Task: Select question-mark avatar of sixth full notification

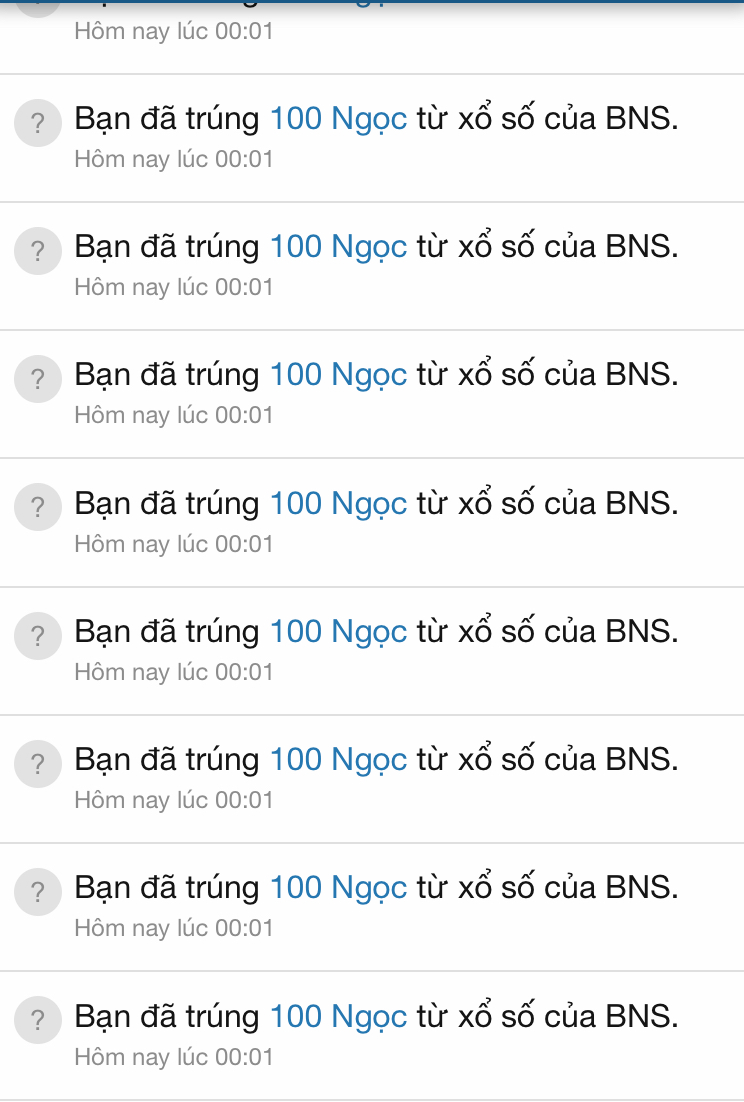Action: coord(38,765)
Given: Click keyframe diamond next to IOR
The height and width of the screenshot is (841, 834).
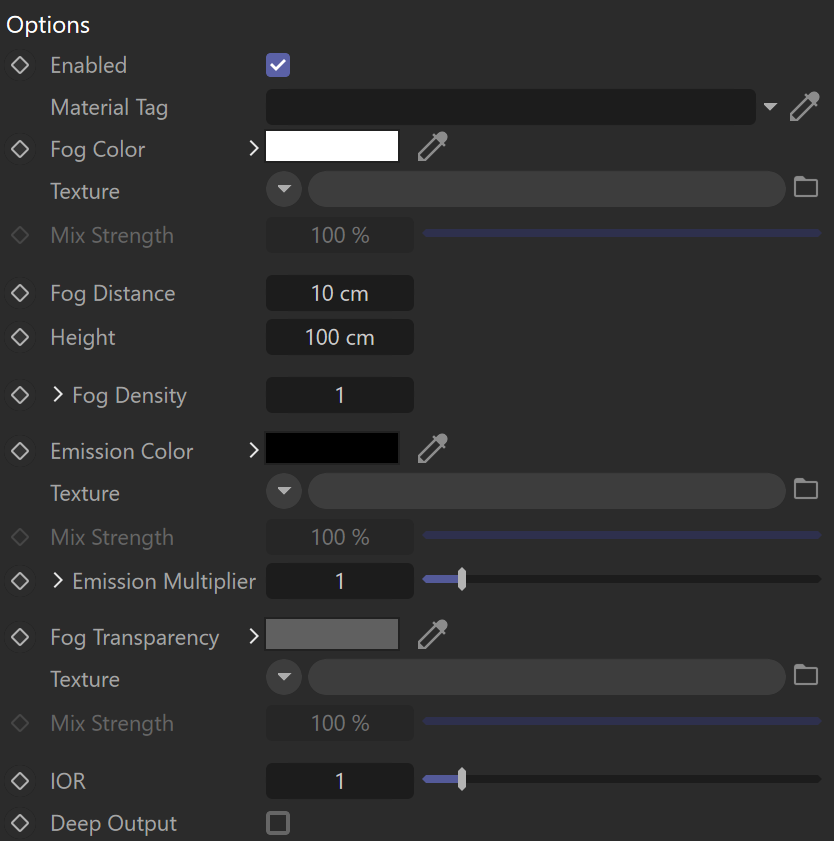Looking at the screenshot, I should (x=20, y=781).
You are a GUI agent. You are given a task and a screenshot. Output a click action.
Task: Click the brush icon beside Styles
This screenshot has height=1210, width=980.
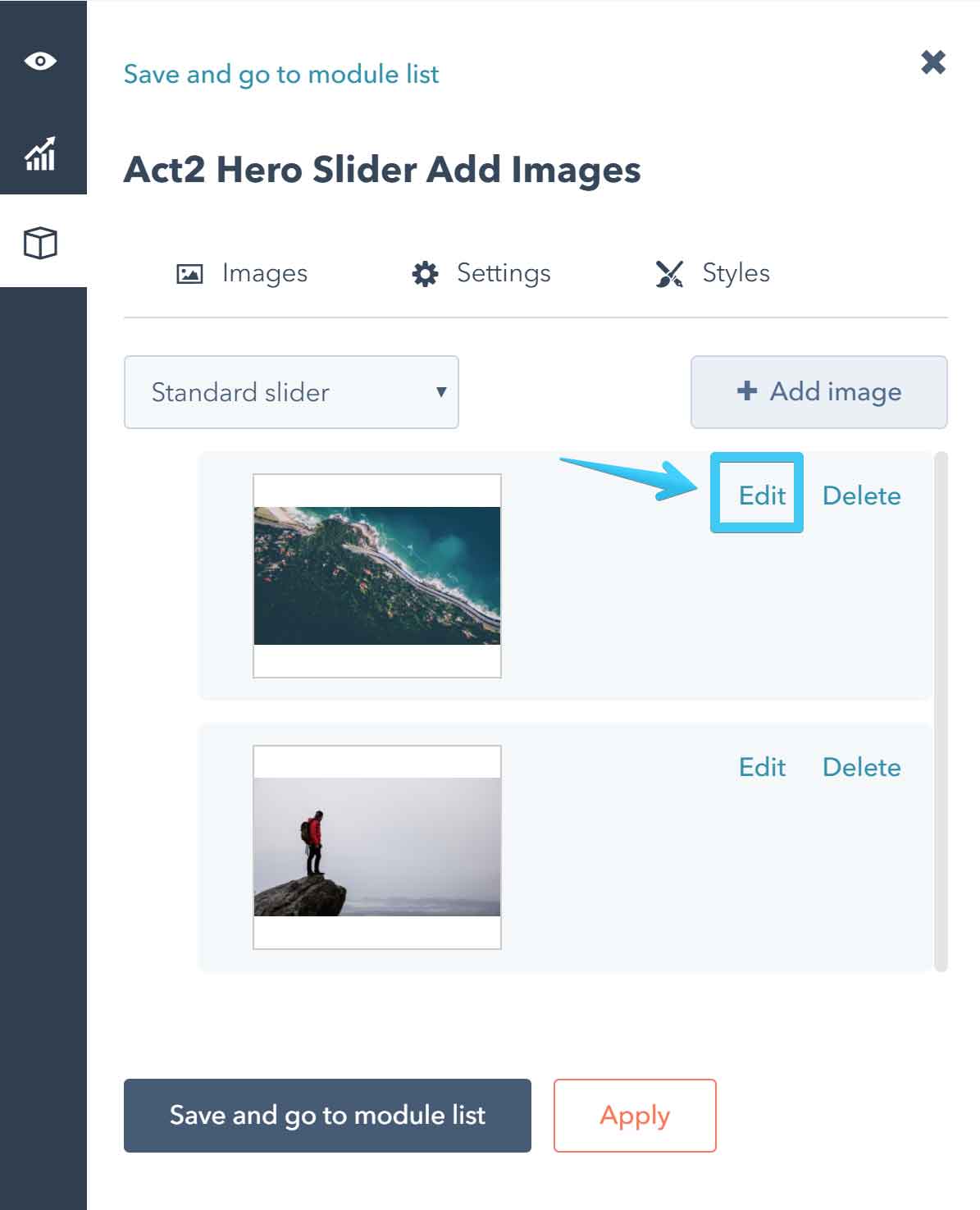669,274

──────────

▸ Task directions
Your response should reproduce the entire listing verbatim, minus the pictures.

▸ Solution for this exercise
Task: Select question-mark avatar of sixth full notification

Action: coord(38,765)
Given: Click keyframe diamond next to IOR
The height and width of the screenshot is (841, 834).
Looking at the screenshot, I should (x=20, y=781).
You are a GUI agent. You are given a task and a screenshot. Output a click action.
Task: Click the brush icon beside Styles
This screenshot has height=1210, width=980.
669,274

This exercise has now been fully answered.